La prima visita per la scoliosi in Thailandia include un esame fisico, l'analisi della storia clinica e la misurazione della curvatura. Specialisti come il Dr. Pirapong Montrivivatchai presso il Bumrungrad International Hospital utilizzano queste sessioni per determinare se è necessario un monitoraggio, l'uso di un busto o un intervento chirurgico. Molto probabilmente discuterete dell'angolo di Cobb, che è la misura standard del grado di curvatura della colonna vertebrale. Molti specialisti thailandesi hanno una formazione internazionale e spiegano i risultati utilizzando modelli dettagliati della colonna vertebrale o scansioni digitali 3D.
- Esame fisico: I medici controllano l'altezza delle spalle e la simmetria dei fianchi mentre si esegue il test di flessione in avanti.
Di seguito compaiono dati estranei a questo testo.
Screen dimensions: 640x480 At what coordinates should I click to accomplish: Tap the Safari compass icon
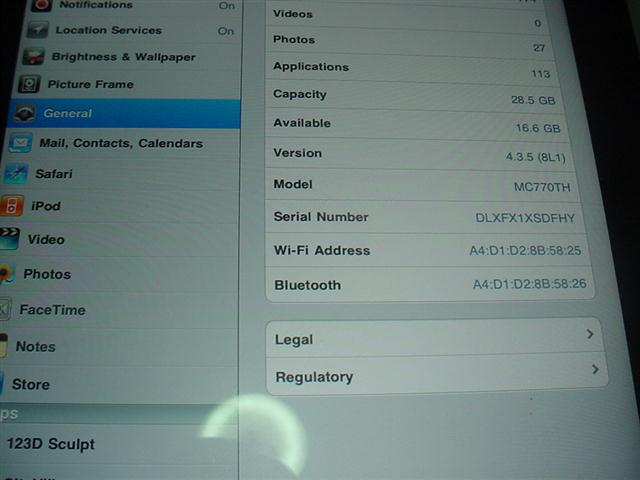tap(15, 174)
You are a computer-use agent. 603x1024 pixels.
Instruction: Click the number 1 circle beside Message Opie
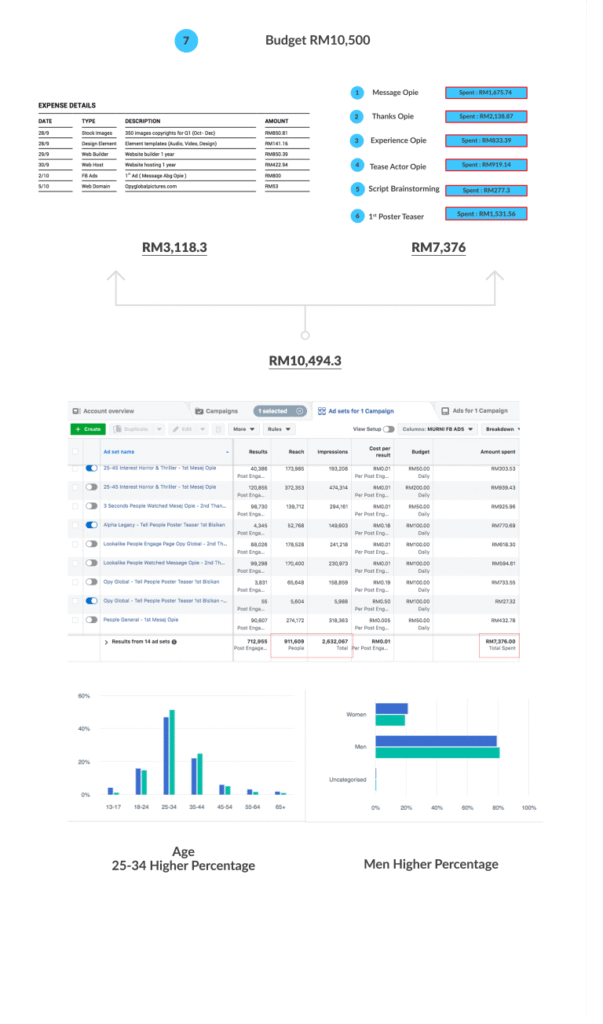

- Screening neurologico: Gli specialisti controllano la forza muscolare e i riflessi per assicurarsi che la curvatura non stia influenzando i nervi.
- Controllo della diagnostica per immagini: I chirurghi studiano le radiografie o le scansioni della colonna vertebrale per misurare la gravità della rotazione vertebrale.
- Pianificazione del trattamento: Discuterete opzioni come la fisioterapia specializzata, l'uso di un busto o tecniche chirurgiche mininvasive.
Opinione dell'esperto Bookimed: Gli specialisti della colonna vertebrale in Thailandia sono spesso specializzati in tecniche endoscopiche che preservano i muscoli, non disponibili in molte altre regioni. Ad esempio, il Dr. Wuttichai Sutantavibul presso l'ospedale KDMS si è formato in Giappone e Corea del Sud specificamente per queste tecniche. Questa enfasi sugli approcci mininvasivi porta spesso a incisioni più piccole e a un recupero più rapido per i pazienti.
Consenso dei pazienti: I pazienti notano che le cliniche sono simili a hotel di lusso e dispongono di coordinatori di lingua inglese che vi accompagnano. Consigliano di portare le radiografie esistenti da casa, poiché le immagini precedenti aiutano i medici a monitorare la progressione della curvatura. Molti sono rimasti sorpresi dal fatto che i medici diano priorità a interventi attivi, come la terapia Schroth, piuttosto che al solito approccio di "attesa e osservazione".